Variations of the counterfeit check scheme includes: phony lotteries and sweepstakes where you receive a check in the mail for winning some sort of lottery or sweepstake. You just need to deposit the cashier's check and wire back money to pay for taxes and fees. The scammers like this one because by calling it a foreign lottery or sweepstake, they can convince people to wire money to people they don't know. Of course, when the cashier's check eventually bounces, you are responsible for the money you withdrew. Another variant is the overpayment scam, especially common on online classified ads like Craigslist: someone responds to your post and offers to use a cashier's, corporate, or personal check to pay for the item. Somehow, they write a check for more than the item price and ask you to wire back the difference. Once again, when the check is eventually found to be fake, you owe the bank for the amount you wired. One last variant of the counterfeit check scheme is the mystery shopper scam, where you are hired to be a mystery shopper and evaluate the services of a wire transfer company. You're given a check to deposit in your personal bank account, withdraw cash, and wire the money using a certain money transfer service. Once again, the check is eventually determined to be fake and you're on the hook for the amount you wired.

Online Purchase Scams: When online shopping, a seller insisting on a money transfer as the only payment method should be a red flag. If this is the only option you're given for paying, odds are good it's a scam.

Advance Fee Loans: Some scammers advertise for loans or credit cards regardless of your credit, and then require you pay a fee via a money order to apply. Once again, if you have to wire money for applying to receive a loan or credit card, odds are good it's a scam.

Family Emergency Scam: Some scammers call and pretend to be a relative in an emergency and say they need you to wire them money. Check with your actual family before wiring anyone money under these circumstances!

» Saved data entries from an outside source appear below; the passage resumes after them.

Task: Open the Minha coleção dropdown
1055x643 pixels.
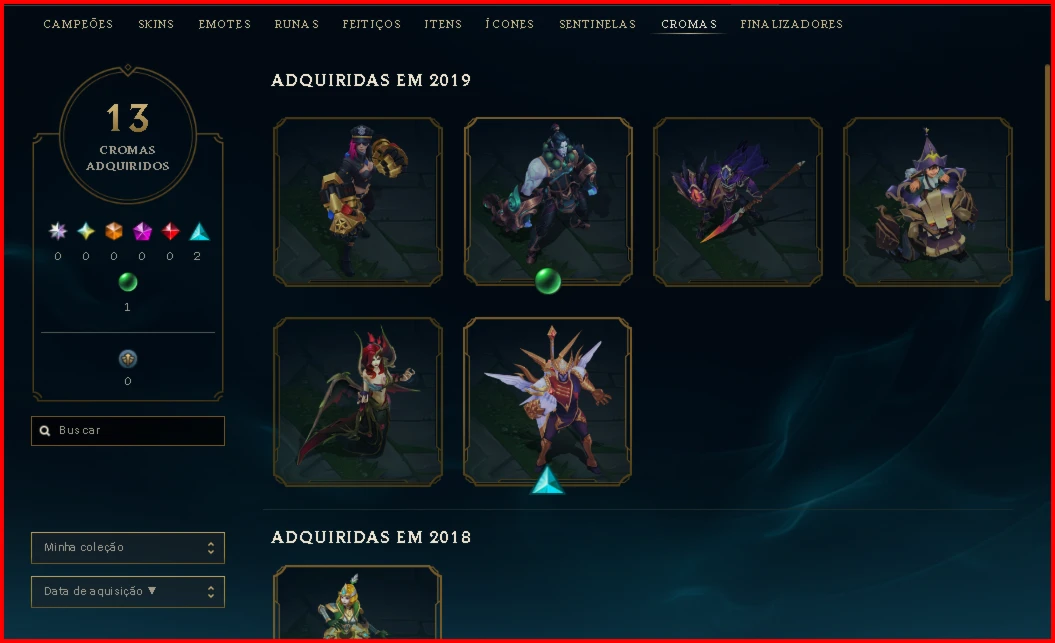Action: click(x=128, y=547)
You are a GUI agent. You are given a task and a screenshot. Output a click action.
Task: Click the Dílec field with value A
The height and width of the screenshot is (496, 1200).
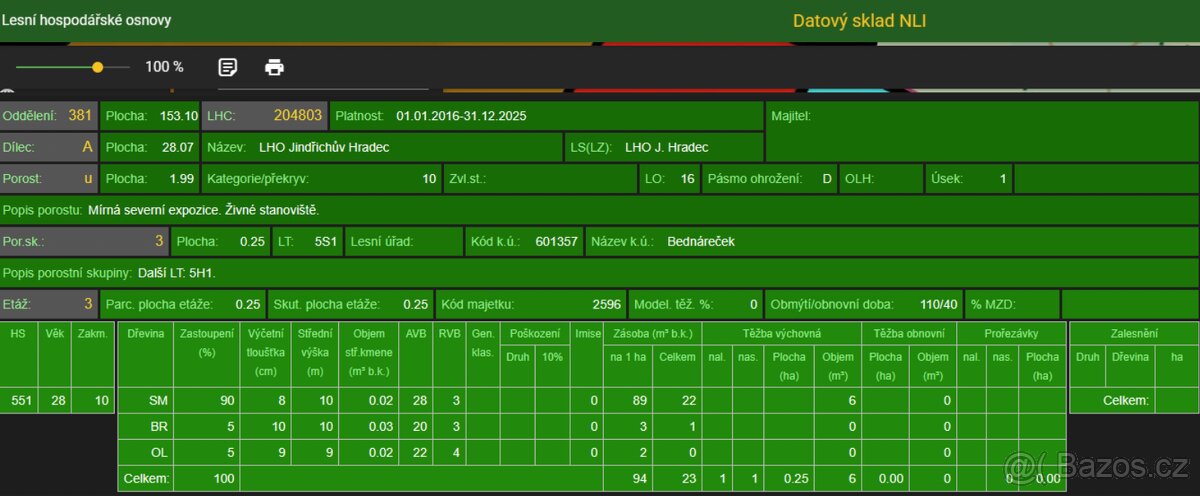tap(49, 147)
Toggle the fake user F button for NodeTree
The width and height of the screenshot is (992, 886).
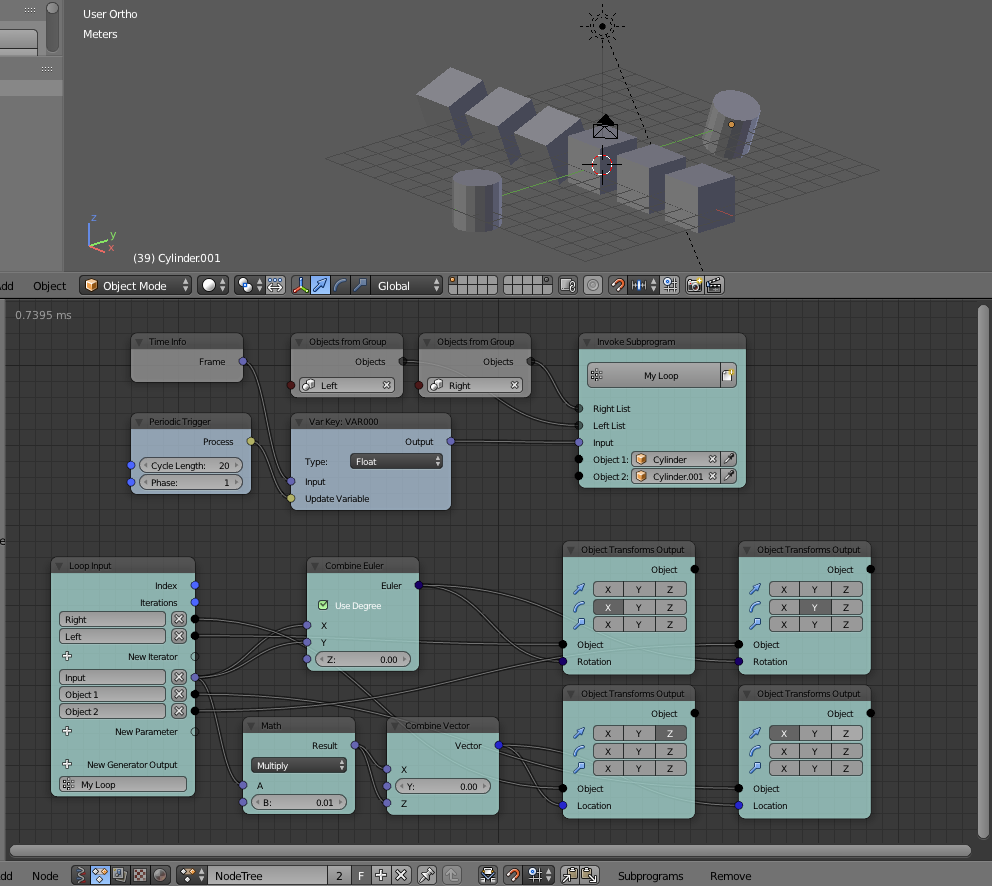coord(362,875)
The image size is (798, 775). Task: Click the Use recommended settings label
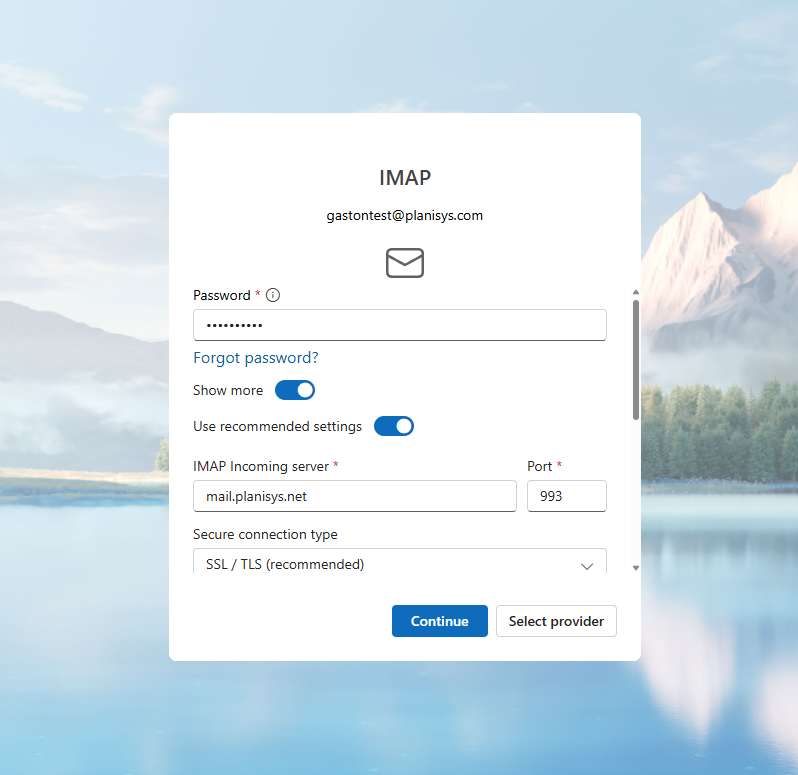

If you have already fallen for a money transfer scheme, here is what the FTC says to do: "call the money transfer company immediately to report the fraud and file a complaint. You can reach the complaint department of MoneyGram at 1-800-MONEYGRAM (1-800-666-3947) or Western Union at 1-800-448-1492. Ask for the money transfer to be reversed. It’s unlikely to happen, but it’s important to ask. Then, file a complaint with the FTC. Visit ftc.gov or call toll-free, 1-877-FTC-HELP (1-877-382-4357); TTY: 1-866-653-4261."